• _What needs to be done_
Arrange the lines below as a JSON list of strings, one string per line, with blank lines left out. Begin at the line that has "Given: Select the" and stop after the line that has "Looking at the".

• _Raw records_
——

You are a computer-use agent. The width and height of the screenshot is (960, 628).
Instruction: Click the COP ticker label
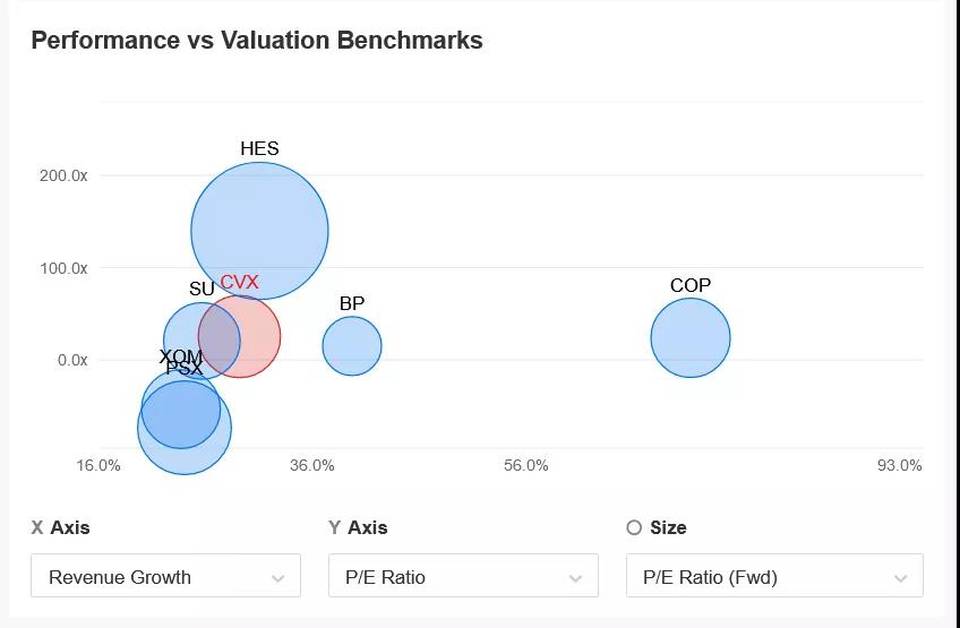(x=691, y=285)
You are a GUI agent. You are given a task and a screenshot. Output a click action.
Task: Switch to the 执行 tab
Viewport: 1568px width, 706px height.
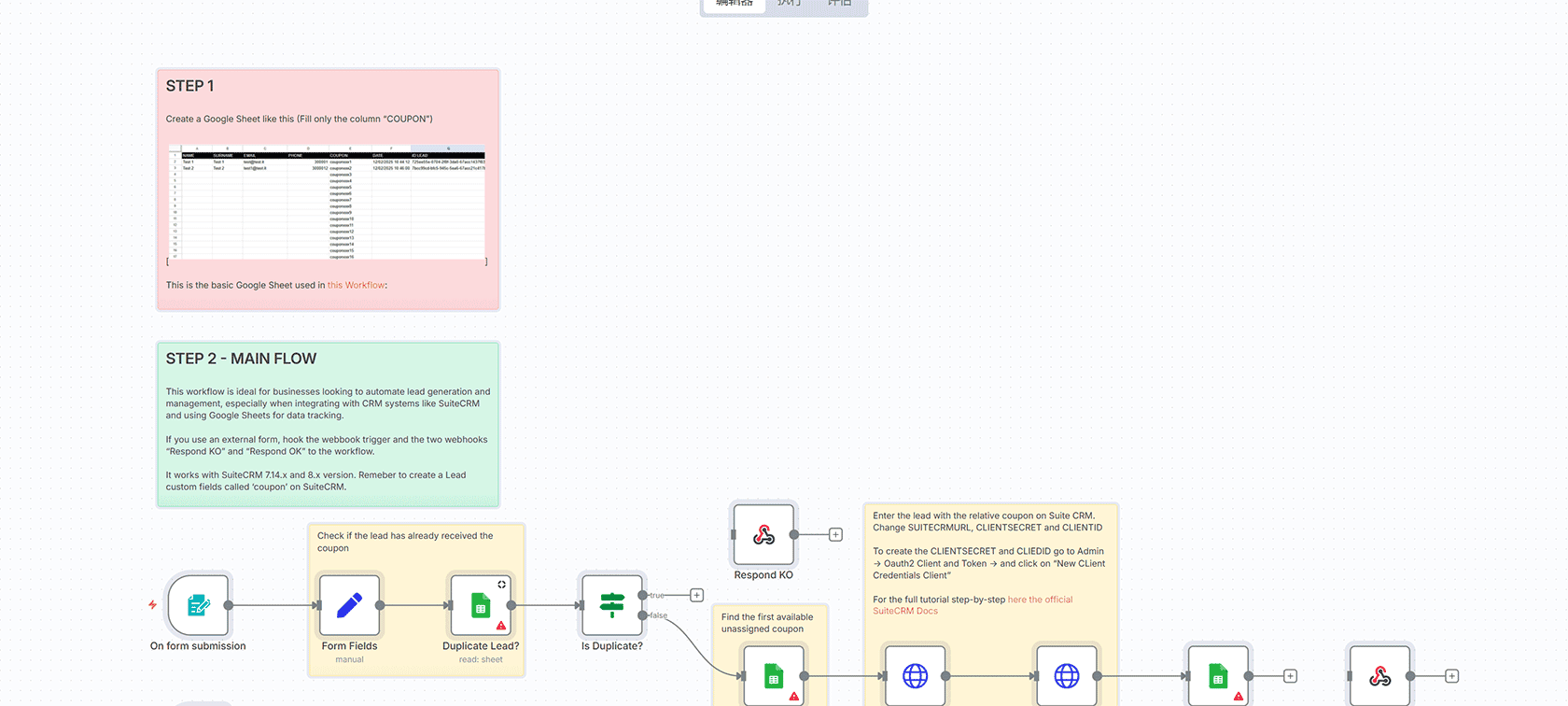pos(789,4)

——

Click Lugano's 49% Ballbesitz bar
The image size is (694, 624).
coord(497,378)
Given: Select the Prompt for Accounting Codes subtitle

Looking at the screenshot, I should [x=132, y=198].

——

• _Reply to the task_
[
  "Given: Select the Prompt for Accounting Codes subtitle",
  "Looking at the screenshot, I should [x=132, y=198]."
]